An opinion poll commissioned by Platform last week shows that one in two Londoners want British Museum to drop BP sponsorship. The poll was conducted by Morar Consulting and results released today, to mark the arrival of the museum’s new director, Hartwig Fischer.
Amanda Grimm from the group BP or not BP? Scotland said:
‘We are delighted that the sponsorship deal between BP and the Edinburgh International Festival has not been renewed. The world is shifting away from fossil fuels, and we believe that arts and cultural institutions, as trend-setters and forward-thinkers, should be at the forefront of this vital shift.’
Anna Galkina of arts group Platform said,
‘With Tate and Edinburgh Festival deals ending, it’s clear that buying public trust from cultural institutions is becoming untenable for BP. The British Museum and other oil-sponsored institutions are behind the times.’
The opinion poll by Morar Consulting shows that one in two Londoners (49.6%) want British Museum to drop BP sponsorship. The British Museum’s annual budget is £120 million, of which £45 million comes from government grant-in-aid. In comparison, BP pays £500,000 – less than half of a per cent – to place its logo on the Museum.
According to the survey,
- 37.5% Londoners thought the museum should choose a different corporate sponsor that isn’t an oil company.
- 12.9% thought it should avoid all large corporate sponsors.
- 27.8% said the museum should make another deal with BP, and
- 22.5% responded “I don’t know”.
Another survey of British Museum staff showed that 62% think BP sponsorship is ‘unethical’. This is survey was conducted by the Public and Commercial Services Union, which represents workers in major museums including the British Museum and Tate.
On the first week of tenure of the museum’s new director, Hartwig Fischer, 100 celebrities and public figures urged Mr Fischer to end the sponsorship deal in a letter published in the Guardian this week.
Gulf Coast advocate Karen Savage said,
“For the British Museum to continue its relationship with BP would not only condone BP’s destruction of the US Gulf Coast, but would condone BP’s continued abuses of our great Earth and her people. The Museum must stand with the US Gulf Coast and the world and say no to BP sponsorship and no to fossil fuels.”

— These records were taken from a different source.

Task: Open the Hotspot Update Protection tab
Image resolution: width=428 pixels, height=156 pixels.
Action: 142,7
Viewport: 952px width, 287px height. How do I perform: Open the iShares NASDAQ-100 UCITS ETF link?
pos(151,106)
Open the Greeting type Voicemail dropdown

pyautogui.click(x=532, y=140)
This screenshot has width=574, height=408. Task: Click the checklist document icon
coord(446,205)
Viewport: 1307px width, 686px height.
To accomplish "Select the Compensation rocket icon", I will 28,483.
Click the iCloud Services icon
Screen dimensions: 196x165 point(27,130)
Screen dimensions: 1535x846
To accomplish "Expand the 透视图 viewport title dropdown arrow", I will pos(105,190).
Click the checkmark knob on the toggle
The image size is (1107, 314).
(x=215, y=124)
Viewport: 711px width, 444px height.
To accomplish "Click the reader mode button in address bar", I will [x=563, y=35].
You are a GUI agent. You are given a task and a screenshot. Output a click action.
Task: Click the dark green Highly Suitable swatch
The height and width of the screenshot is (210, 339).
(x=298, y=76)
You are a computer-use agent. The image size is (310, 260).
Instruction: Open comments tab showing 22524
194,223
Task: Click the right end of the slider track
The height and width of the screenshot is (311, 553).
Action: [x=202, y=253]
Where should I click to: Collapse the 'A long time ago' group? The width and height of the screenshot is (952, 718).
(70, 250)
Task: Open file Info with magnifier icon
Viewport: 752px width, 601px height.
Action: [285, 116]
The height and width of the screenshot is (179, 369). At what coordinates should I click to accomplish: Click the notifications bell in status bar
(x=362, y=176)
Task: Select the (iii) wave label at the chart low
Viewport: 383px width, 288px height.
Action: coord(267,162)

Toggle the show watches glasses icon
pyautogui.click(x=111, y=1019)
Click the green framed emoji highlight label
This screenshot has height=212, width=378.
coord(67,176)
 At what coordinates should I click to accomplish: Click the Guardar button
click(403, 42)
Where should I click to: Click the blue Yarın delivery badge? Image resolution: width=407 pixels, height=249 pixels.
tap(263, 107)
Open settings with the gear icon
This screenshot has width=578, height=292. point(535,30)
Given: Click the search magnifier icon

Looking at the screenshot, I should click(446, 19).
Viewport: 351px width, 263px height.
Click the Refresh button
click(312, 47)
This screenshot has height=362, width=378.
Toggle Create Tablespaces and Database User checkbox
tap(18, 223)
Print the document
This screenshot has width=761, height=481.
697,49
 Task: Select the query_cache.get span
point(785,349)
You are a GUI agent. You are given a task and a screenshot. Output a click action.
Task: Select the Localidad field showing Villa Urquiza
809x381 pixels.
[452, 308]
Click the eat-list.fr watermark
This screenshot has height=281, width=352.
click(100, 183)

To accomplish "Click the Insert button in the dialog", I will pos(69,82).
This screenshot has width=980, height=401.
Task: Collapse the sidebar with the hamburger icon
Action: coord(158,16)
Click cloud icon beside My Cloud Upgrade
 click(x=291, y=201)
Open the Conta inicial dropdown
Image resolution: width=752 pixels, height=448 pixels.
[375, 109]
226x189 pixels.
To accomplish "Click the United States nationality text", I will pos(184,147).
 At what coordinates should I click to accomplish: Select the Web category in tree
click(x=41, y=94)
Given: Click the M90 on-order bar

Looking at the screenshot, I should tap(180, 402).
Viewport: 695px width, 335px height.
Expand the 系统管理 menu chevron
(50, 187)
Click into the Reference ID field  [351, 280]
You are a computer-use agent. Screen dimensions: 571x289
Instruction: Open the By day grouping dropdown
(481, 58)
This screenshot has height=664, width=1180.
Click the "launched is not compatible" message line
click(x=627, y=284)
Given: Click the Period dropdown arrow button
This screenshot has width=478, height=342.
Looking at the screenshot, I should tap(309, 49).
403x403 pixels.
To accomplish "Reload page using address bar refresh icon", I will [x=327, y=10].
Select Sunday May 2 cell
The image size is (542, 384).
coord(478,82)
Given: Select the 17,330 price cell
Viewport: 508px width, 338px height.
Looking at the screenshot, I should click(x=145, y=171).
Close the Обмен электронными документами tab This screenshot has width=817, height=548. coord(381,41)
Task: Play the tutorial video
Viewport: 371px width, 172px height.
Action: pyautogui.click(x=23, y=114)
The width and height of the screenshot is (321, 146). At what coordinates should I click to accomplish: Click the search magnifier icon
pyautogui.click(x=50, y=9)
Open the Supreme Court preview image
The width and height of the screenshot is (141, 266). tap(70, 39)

PCS Union Culture Sector president Clara Paillard said,
“PCS Culture Sector condemns the increased commercialisation and corporatisation of our public museums and galleries. Oil and arms sponsorships go hand-to-hand with privatisations, zero hours contracts and attacks on terms & conditions of museum workers. Looking at BP track record on human rights, we believe their sponsorship is a breach of the Museum Association Code of Ethics.”
Jess Worth from BP or not BP?, who co-ordinated the protests at least year’s Edinburgh International Festival, said:
‘It’s less than a month since Tate parted company with BP and the dominoes are clearly starting to fall. The EIF has walked away from a 34-year partnership because being associated with BP was doing too much damage to its reputation. Big oil has been embedded in our museums and festivals for too long but now the shift to a fossil free culture is taking off. However, there is more to be done in Edinburgh. Now the Science Festival must clear out its fossil fuel funders and the Portrait Gallery should close its doors to BP.”
 Interviews are conducted online by Morar Consulting using an email invitation and an online survey.
Results of any sample are subject to sampling variation. The magnitude of the variation is measurable and is affected by the number of interviews and the level of the percentages expressing the results.
Sample was selected from Crowdology™ , an online panel owned and operated by Morar Consulting – this panel complies with all MRS and ESOMAR regulations. The Crowdology™ panel is balanced across regional, age and gender demographic factors, and is nationally representative of the UK population. Panel Quality Management is carried out frequently to ensure reliable surveys.